Jun 17 1962
From The Space Library
Testimony by NASA Administrator Webb before House Appropriations subcommittee was released in which he declared that the U.S. has given far more than it has received in exchanges of space flight findings with the Soviet Union. By publicly releasing information gained from space flights, the U.S. is " . . . cooperating with them, but not getting very much in the way of return cooperation," he said. Webb defended U.S. policy of making space research results generally available: "We are, in this open way, exposing the problems just ahead of us to the largest number of able minds all around the world. This is really the way mankind has made its forward advance. No one can tell from which mind comes the solution to a problem.
"I think the progress which can come from this can never be matched by Russia and the nations which do these things in secret." USAF announced launching of an unidentified satellite with an Atlas-Agena booster from Point Arguello, Calif.
In an address at Northeastern University in Boston, NASA Administrator James E. Webb told the graduating class that "change and the accelerating rate of change will be the dominant features of your existence." In discussing NASA’s program, he pointed out that in 1961 the nine largest contractors, who received 62 per cent of NASA contracts, actually purchased or subcontracted well over half this work to 10,989 first-tier suppliers or subcontractors located in 46 states and the District of Columbia. While 56 per cent of NASA direct purchases and contract awards ($25,000 or more) went to states west of the Mississippi, the award of subcontracts so shifted the distribution that 53 per cent of the dollars were actually spent east of the Mississippi. All regions of the nation can contribute to "the full development of the possibilities inherent in the application of scientific and technical advances," and share in "the potential for a period of economic growth that will bring a flowering of human progress, education, and culture."
Senator Hubert Humphrey spoke on the floor on the coordination of information between DOD, NASA, and AEC, and inserted in the record a memo of June 13, 1962, in which he criticized NASA’s information exchanges. He stated: "NASA has developed highly advanced blueprints, so to speak, for information exchange. . .
The blueprints are a long way from realization. . . . [NASA] possesses, moreover, in-house personnel and a principal information contractor with a very high degree of professional competence." Through the official Soviet newspaper Pravda, the U.S.S.R. asserted that the U.S. was endangering an international program for cooperation in the use and exploration of outer space by failing to accept the Soviet drafts of codes to regulate activities in space, and by planning to undertake a program for the military use of space.

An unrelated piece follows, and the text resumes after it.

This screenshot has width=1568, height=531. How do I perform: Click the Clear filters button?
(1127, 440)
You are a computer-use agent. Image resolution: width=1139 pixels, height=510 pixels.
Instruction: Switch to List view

Prarda reported: The "United States thus had left the door open for carrying the armament race into outer space. It seems that American representatives have come to Geneva not so much to negotiate on the peaceful exploration of space as to justify by legal pettifogging the Pentagon's militaristic plans in space and these plans already are too well known." Dr. Wernher von Braun, MSFC Director, presented cash invention awards totaling $1,750 to 5 employees on behalf of the NASA Inventions and Contributions Board. Award of $750, highest at MSFC to date, went to engineer Billy C. Hughes for feeder restrictor for gas-bearing gyros to be used for Saturn guidance platform. Other inventors honored were John R. Rasquin and Robert J. Schwinghamer ($500 jointly) for device that electronically measures roll during rocket assembly; Wilhelm Angele and Hans G. .Martineck ($400 jointly) for an electrical cabling system; and Martineck ($100 singly) for plug and connector for miniaturized circuits.
In address to Loyola University in Los Angeles, Gen. Bernard A. Schriever (USAF) said: "For the first time in history, scientific and engineering knowledge gives man a realistic means of world wide attack on the age-old problems of hunger, poverty, and disease . . . Now science has opened the way to space.
"There is every reason to be grateful for this new knowledge and power. But some have gone too far. Instead of merely accepting and using the fruits of scientific discovery, they have made a religion of science. This, in essence, is what has happened under Communism—and it has turned out to be the most false, deceptive, and cruel religion the world has ever known. It means that men and women are treated the way a biologist treats plants and animals. It is power without principle . . ."
June 17–August 10: Space Science Summer Study, sponsored by National Academy of Sciences Office of Space Sciences (funded by NASA grant), held at State University of Iowa, Dr. James Van Allen as chairman. Scientists represented NASA, DOD, AEC, NSF, industry and research organizations. Review of NASA’s space science program was contained in a detailed NAS report released January 1963.